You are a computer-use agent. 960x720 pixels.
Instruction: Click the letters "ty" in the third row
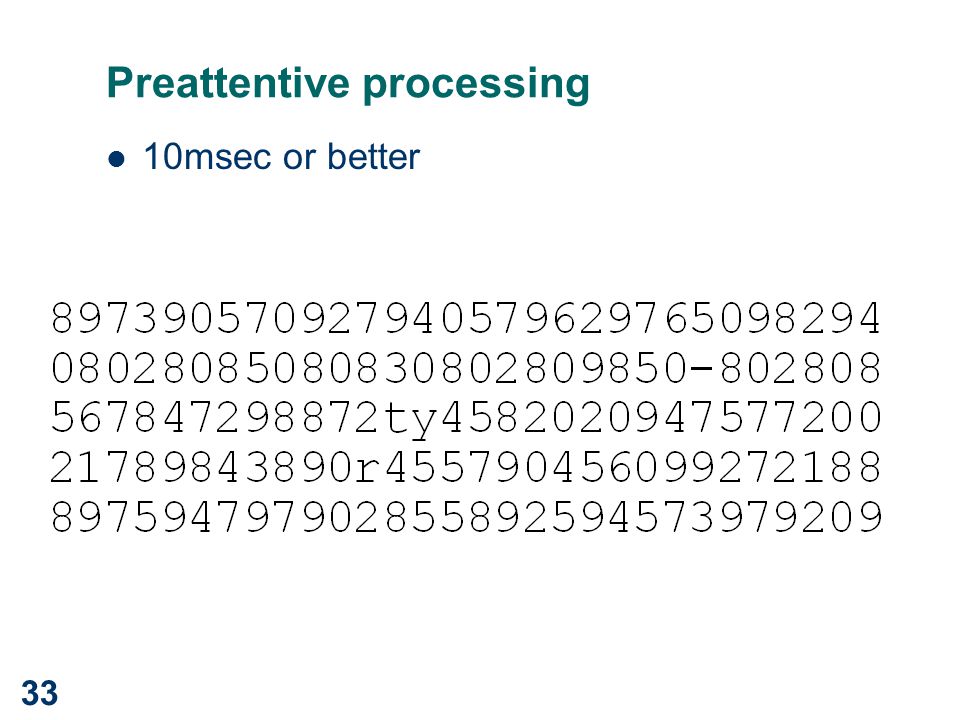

- - - - -

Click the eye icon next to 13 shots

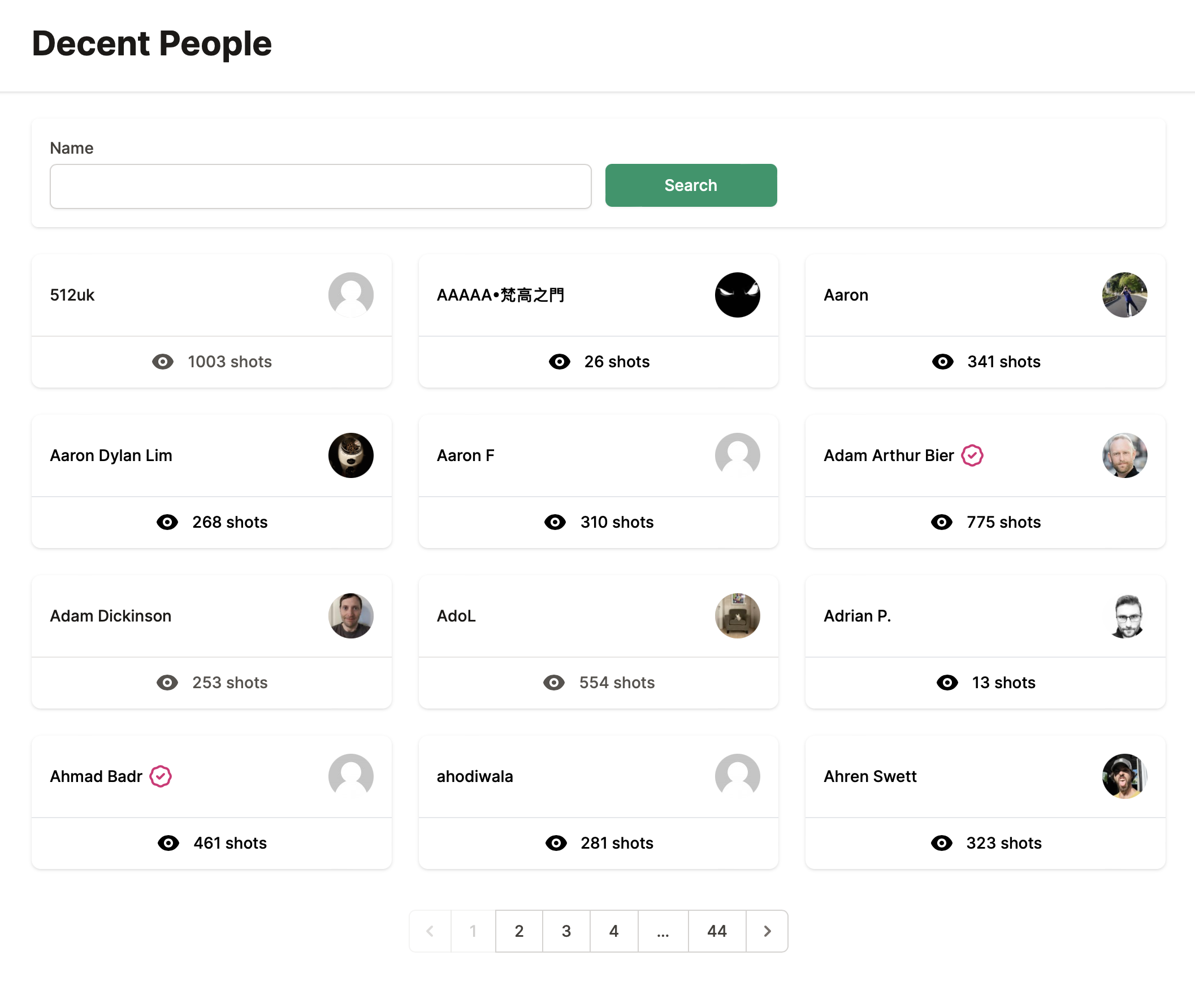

- - - - -

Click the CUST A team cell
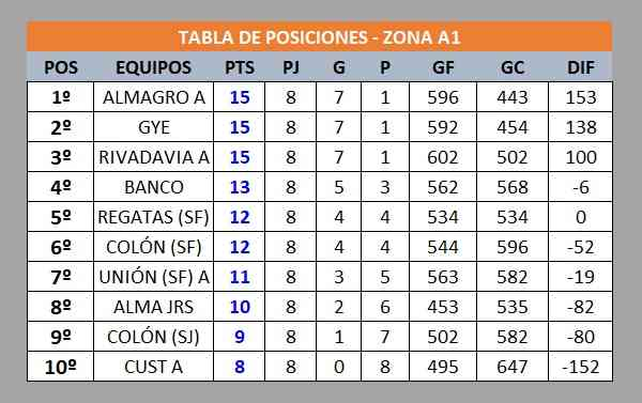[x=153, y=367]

- - - - -

What to do
In the listing above, the lines from the one containing "You are a computer-use agent. 960x720 pixels." through the one containing "Instruction: Click the" must be set down exactly, with no other lines.

Finished exercise
You are a computer-use agent. 960x720 pixels.
Instruction: Click the letters "ty" in the third row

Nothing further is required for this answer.